# What to produce
Your response should contain exactly the lines running from the one with "You are a GUI" to the end of the data below, both included, and no pictures.

=== Records for the exercise ===

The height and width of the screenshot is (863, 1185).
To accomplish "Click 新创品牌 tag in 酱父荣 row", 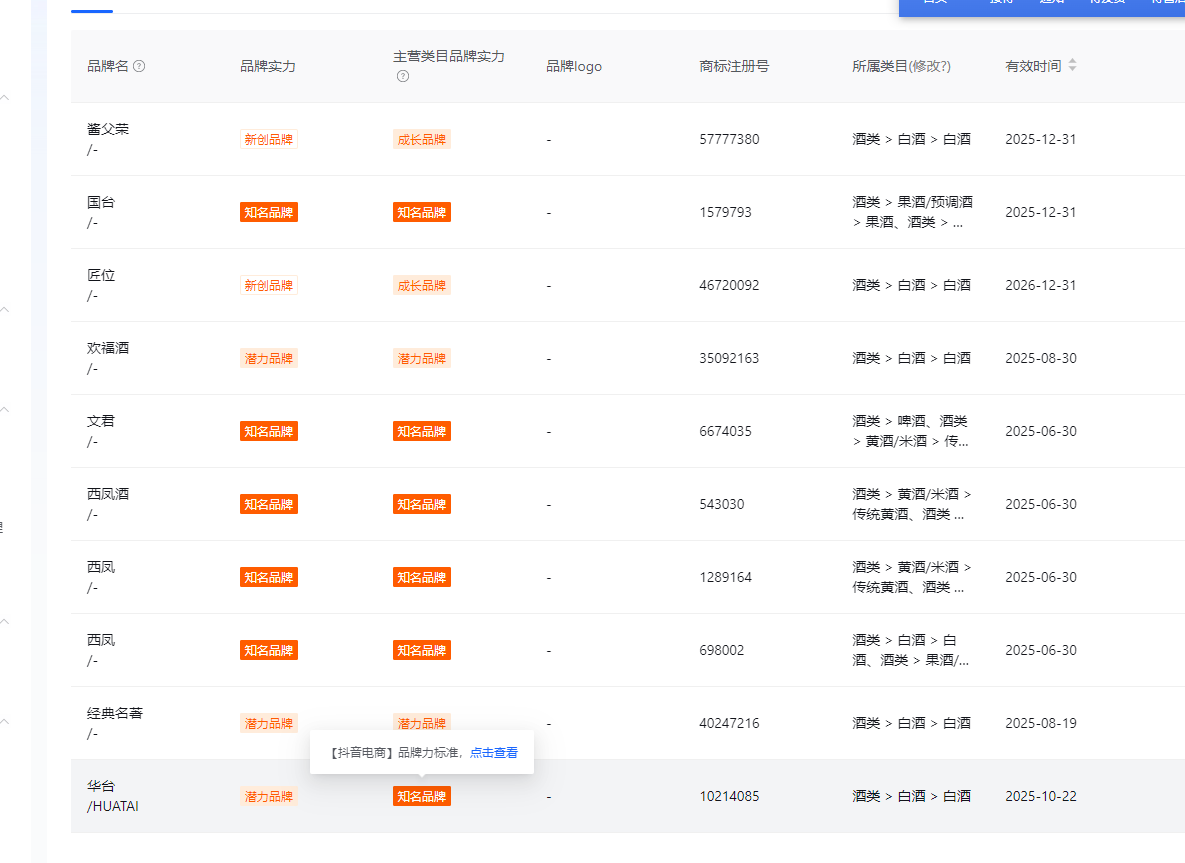I will pyautogui.click(x=268, y=139).
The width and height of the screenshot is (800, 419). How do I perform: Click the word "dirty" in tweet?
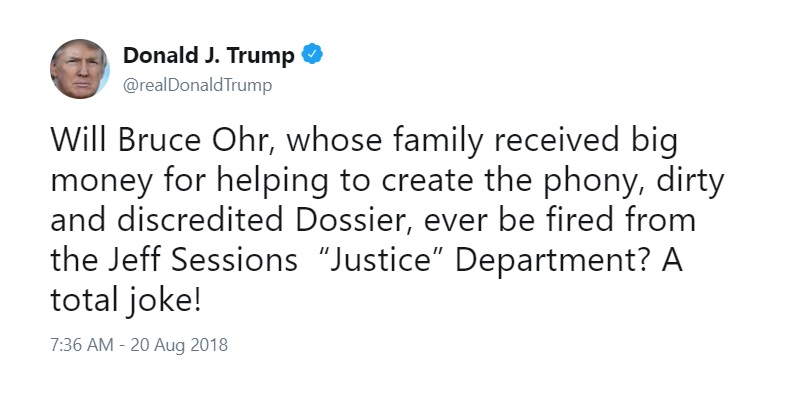[x=690, y=181]
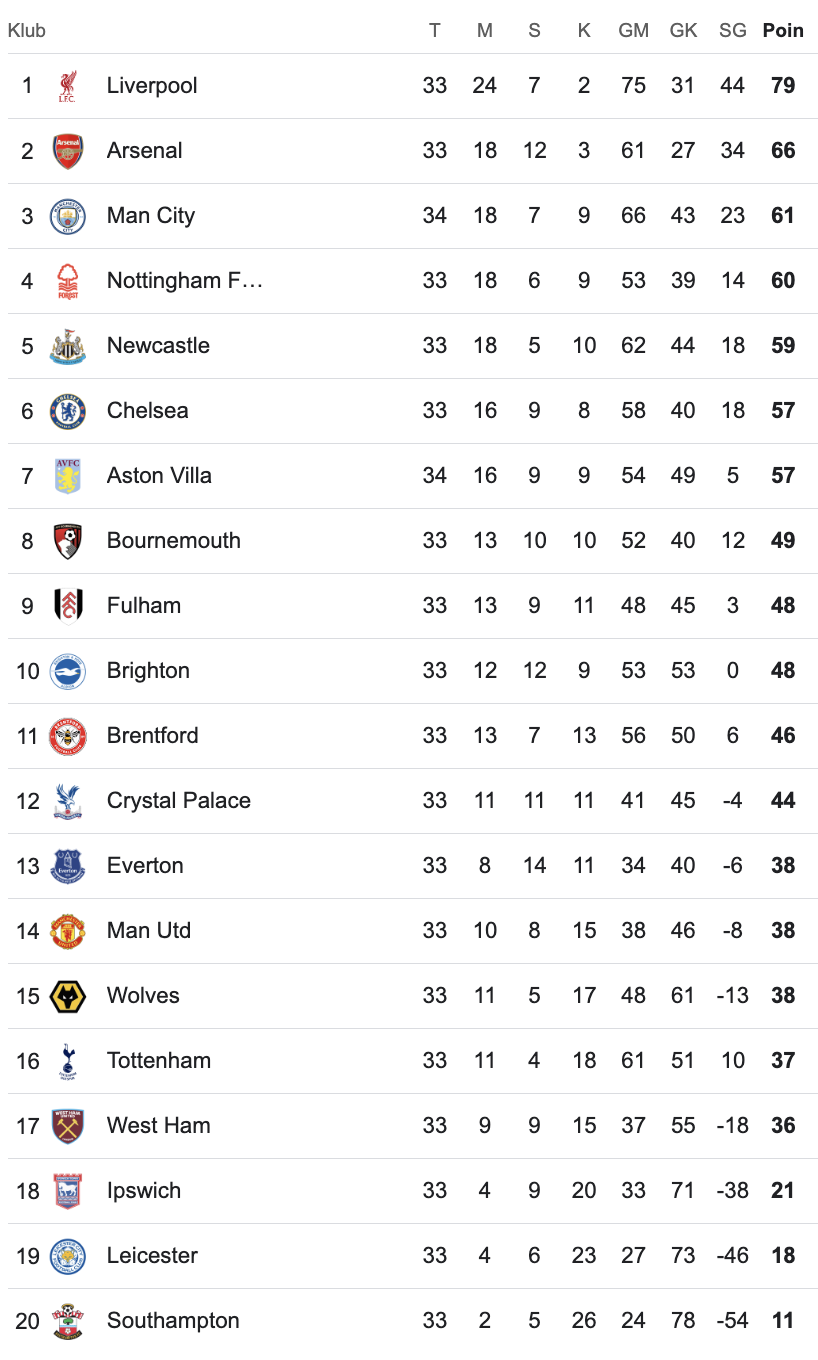Click the Tottenham club crest
The image size is (818, 1360).
point(68,1061)
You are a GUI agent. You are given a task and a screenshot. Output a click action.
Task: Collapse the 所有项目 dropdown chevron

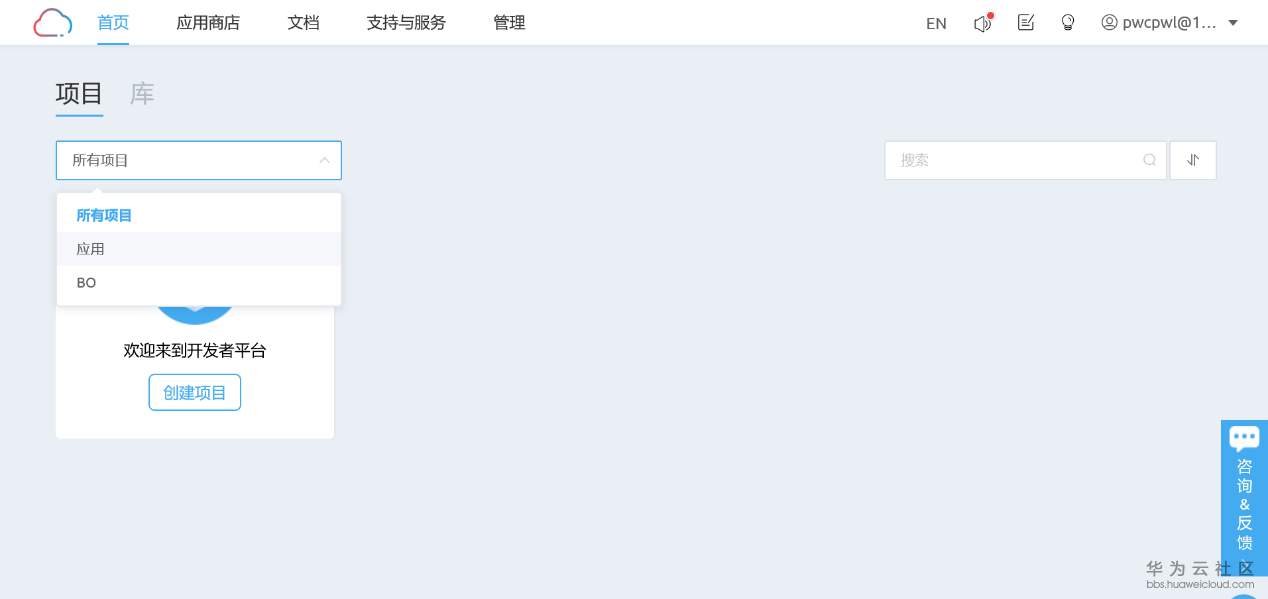click(x=324, y=160)
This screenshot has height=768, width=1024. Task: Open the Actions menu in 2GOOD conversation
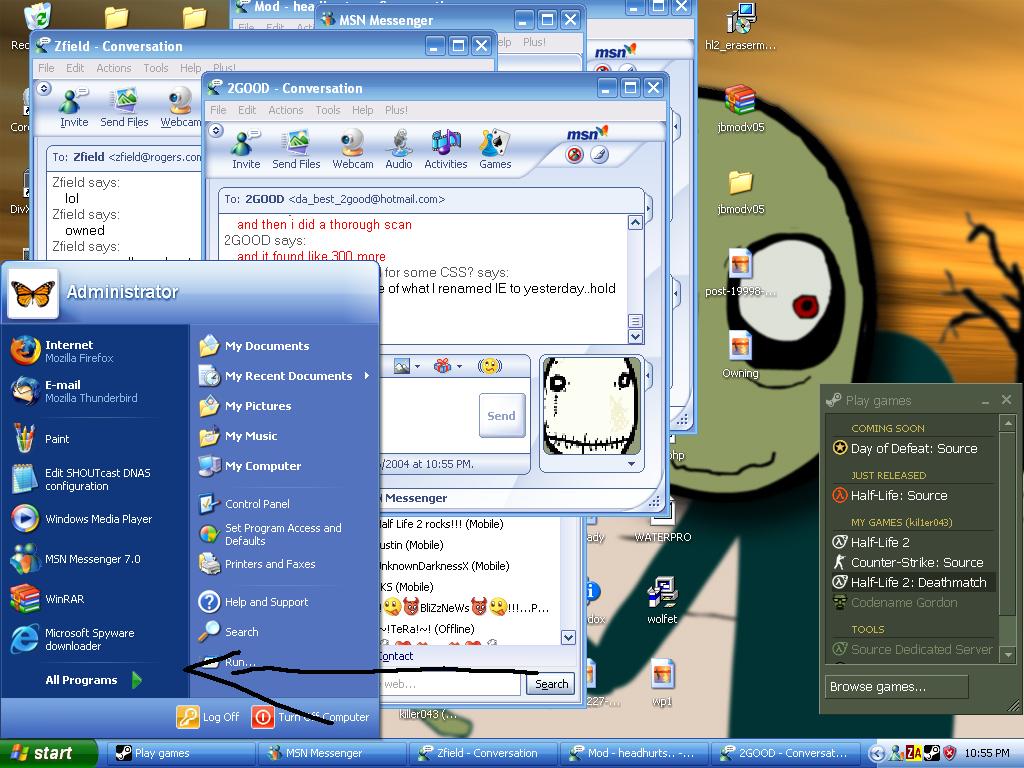tap(285, 110)
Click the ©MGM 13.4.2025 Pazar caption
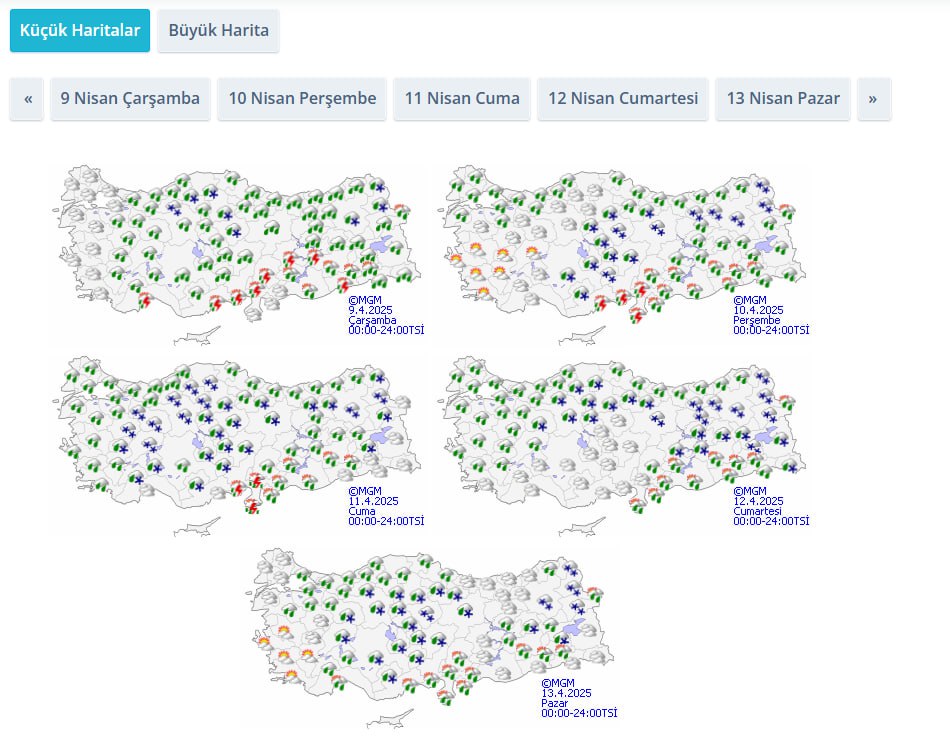Screen dimensions: 950x747 578,698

===

# Solution to the problem
You are a GUI agent. You are given a task and a screenshot. Output a click action.
Task: Collapse the 所有项目 dropdown chevron

click(x=324, y=160)
This screenshot has height=768, width=1024. Task: Open the Actions menu in 2GOOD conversation
tap(285, 110)
Click the ©MGM 13.4.2025 Pazar caption
Screen dimensions: 950x747 578,698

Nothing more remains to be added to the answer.